Here’s Why Southern California Freeways Have ‘The’ in Their Names
It’s a staple of Southern California commuter culture and it all comes from the early pioneering of America’s freeways.
I’ve gone years saying it without noticing it, but one day in my early adult life, I got roasted for saying “the 101” in front of a friend from out of town. As a lifelong resident of Los Angeles, I have no other way of referring to a highway. It turns out that Los Angelino’s love for the definite article comes from LA being one of the earliest pioneers of the modern freeway system.
In the ‘50s, the interstate system was in its earliest stages. It wasn’t until the Federal Highway Aid Act of 1956 that construction officially began on federally-funded interstate highways, a new generation of ultra-wide high-speed roads designed to link the country. Before that, local and state governments experimented with parkways and freeways. One of the earliest was the Arroyo Seco Parkway which connected Pasadena to downtown Los Angeles.
The trouble was California’s state highway numbering system was a mess. Highways in Los Angeles had several route numbers for the same freeway. For example, the modern US-101 in Hollywood used to be route 101 and 66. The nearby Harbor Freeway, now state route 110, was once known as route 11, 6, and 99. This presented an issue for those ancestral Angelinos. The solution was the local names given to the freeways when constructed. Instead of route 101-66, it was commonly called the Hollywood Freeway. The 11-6-99 was the Harbor Freeway. And the 11-99 was the aforementioned Arroyo Seco Parkway.
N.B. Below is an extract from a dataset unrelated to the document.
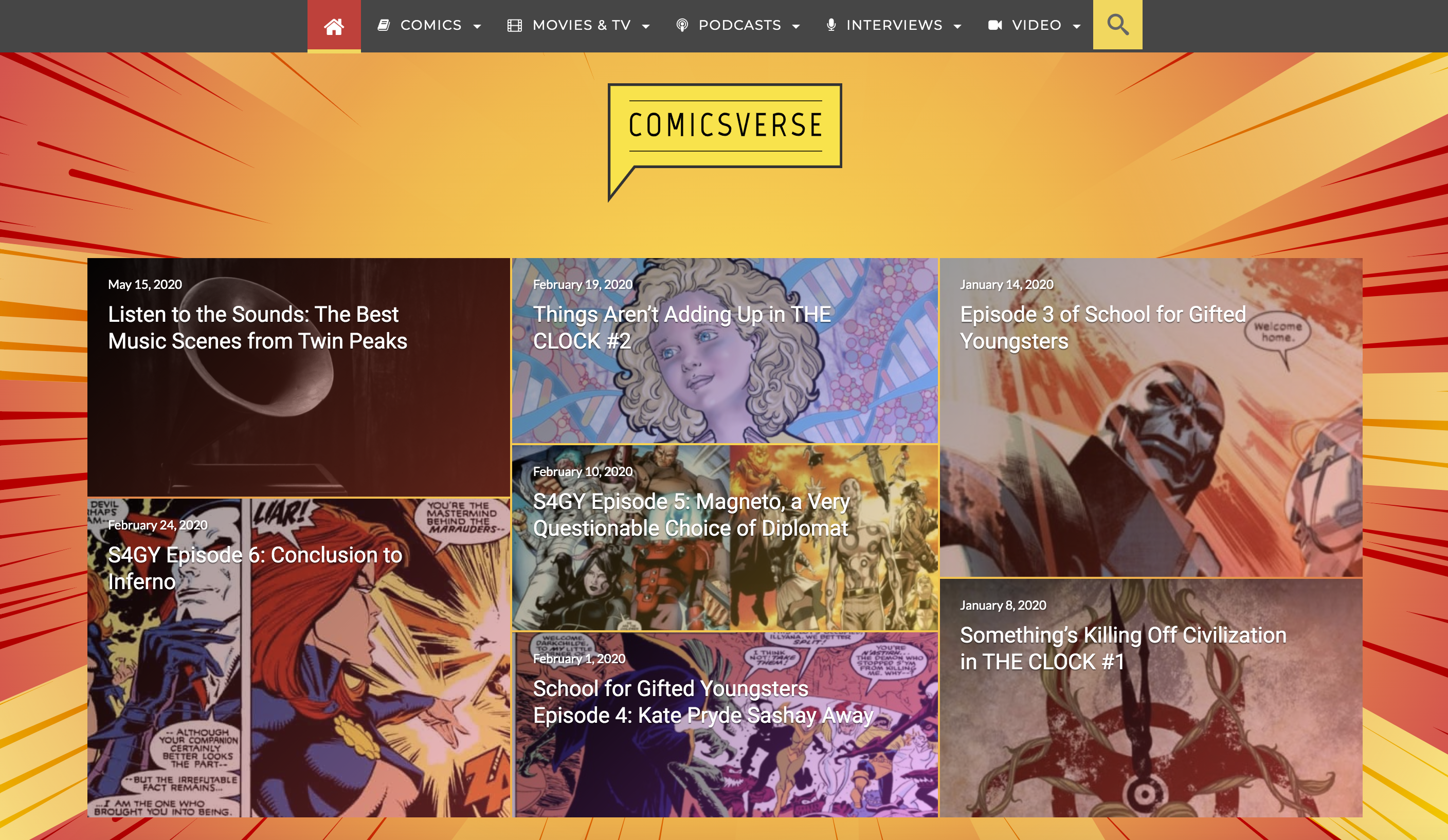Expand the Movies & TV dropdown arrow
Image resolution: width=1448 pixels, height=840 pixels.
coord(645,26)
I pulled out my 1956 edition Thomas Brothers map to check the info, and it's genuinely fascinating to look at. All of the freeway names on the map still exist on the modern highway signs in LA. Thanks to a state act in 1964, the freeways were consolidated into single route numbers, and the local names for the highways fell out of fashion. But the ever-important definite article used to name the Arroyo Seco parkway stuck, even as it evolved into state route 110. Sorry, the 110.
It’s one of my favorite bits of SoCal dialect. Yes, it might sound dumb to a fair portion of the country, thanks to The Californians on SNL. But yes, we do really say it like that. Now I’m gonna take it to the 10, switch over to 405 north, and get off on Mulholland where I belong.